● **Data for this task**
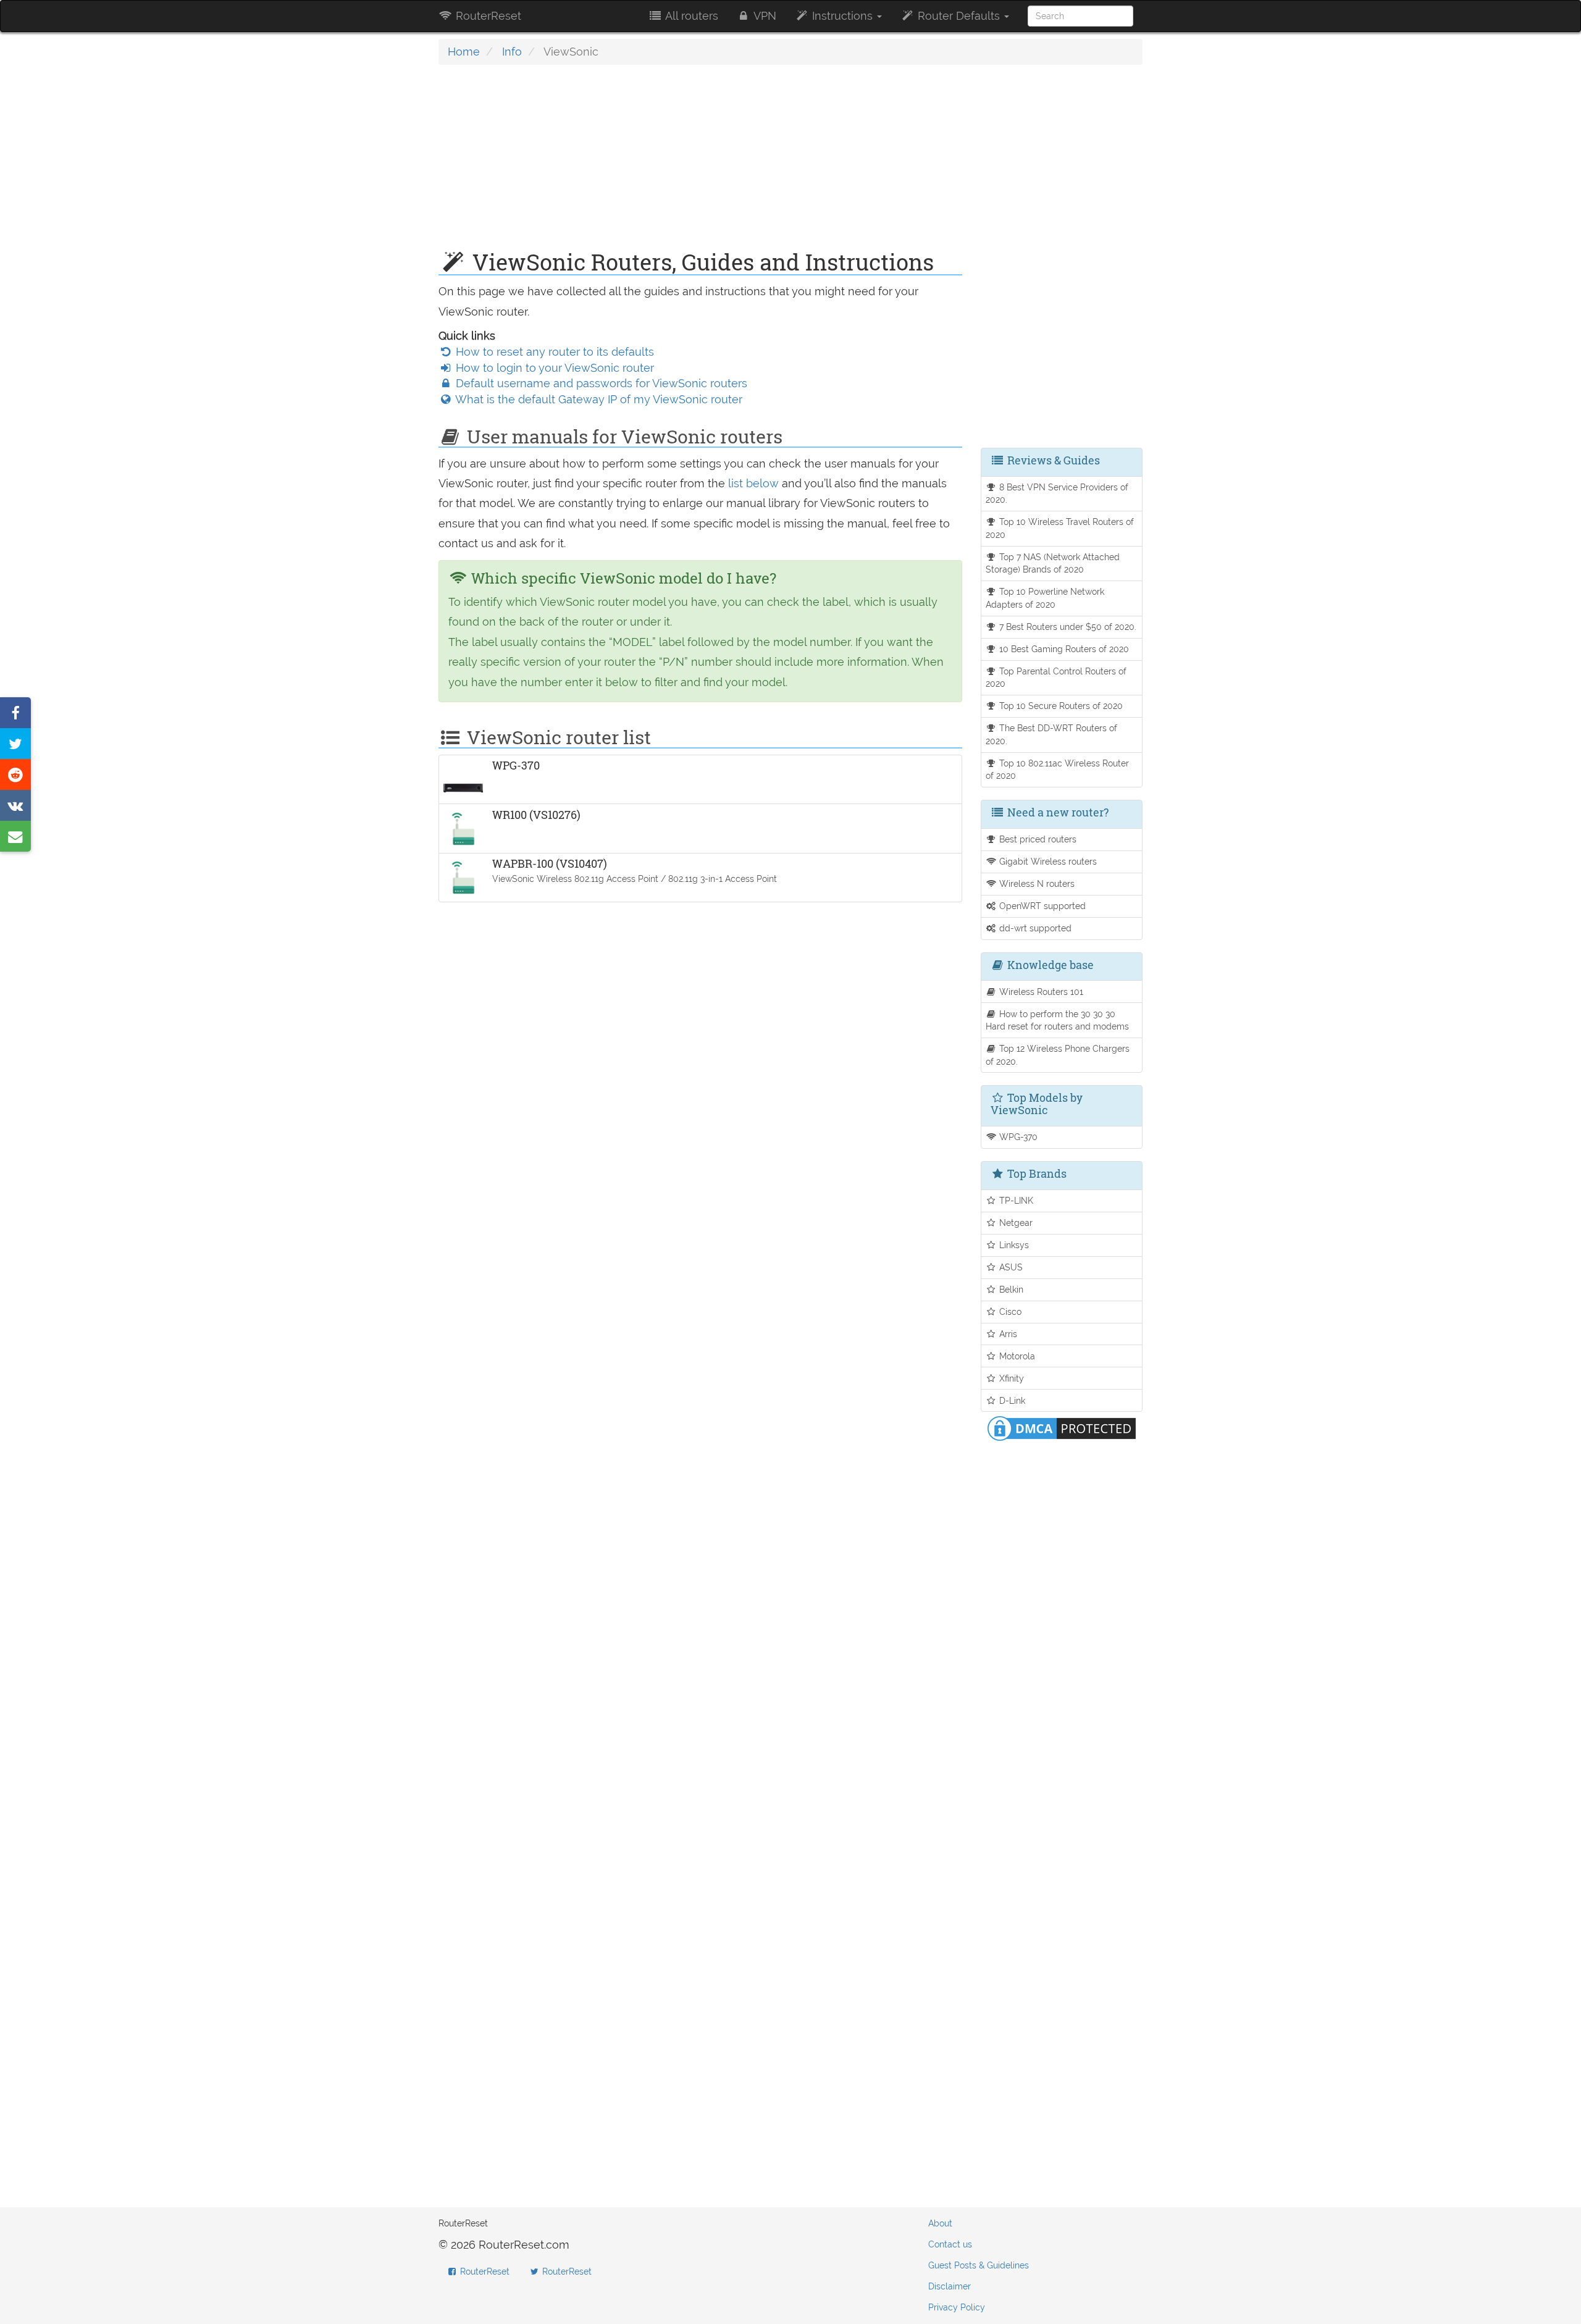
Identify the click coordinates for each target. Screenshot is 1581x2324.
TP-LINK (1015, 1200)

--

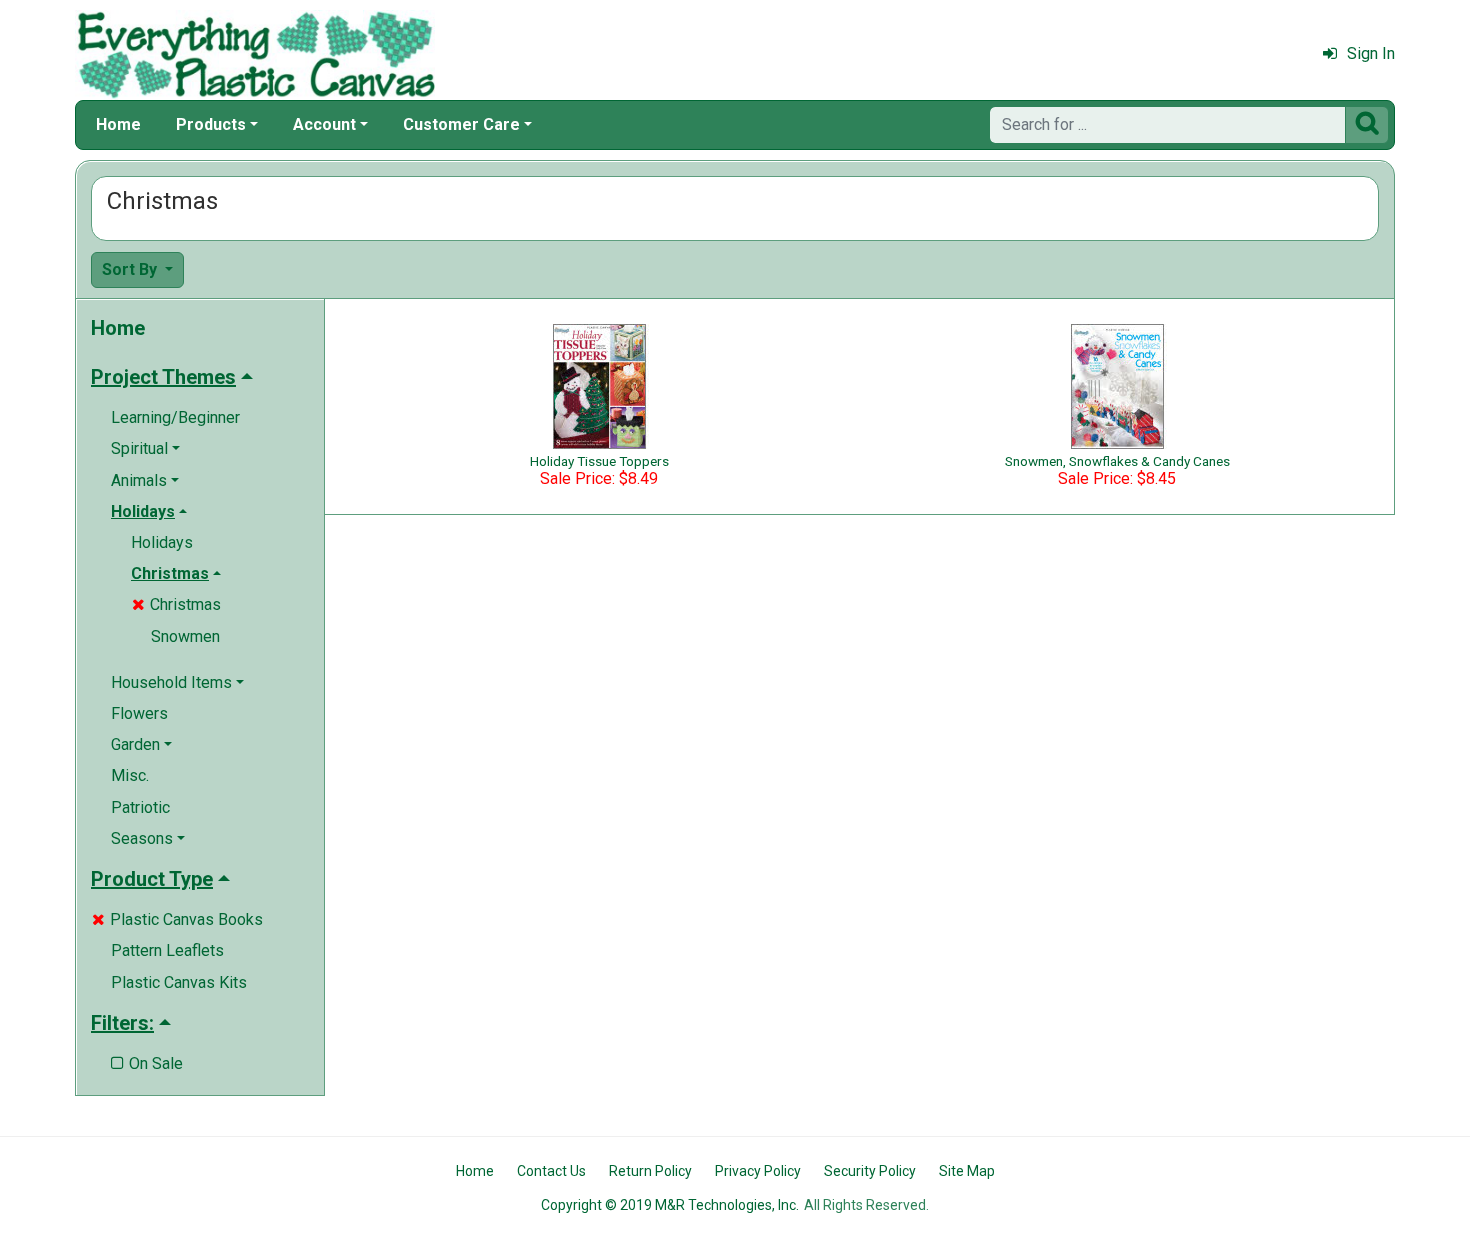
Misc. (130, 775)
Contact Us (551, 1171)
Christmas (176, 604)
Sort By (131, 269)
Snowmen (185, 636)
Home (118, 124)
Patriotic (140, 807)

● **Problem to solve**
Above are records; repeat only the lines starting at the line with "Identify the click" and ending at the line with "TP-LINK (1015, 1200)", exactly as they appear, both included.

● **Output for this task**
Identify the click coordinates for each target. Screenshot is 1581x2324.
TP-LINK (1015, 1200)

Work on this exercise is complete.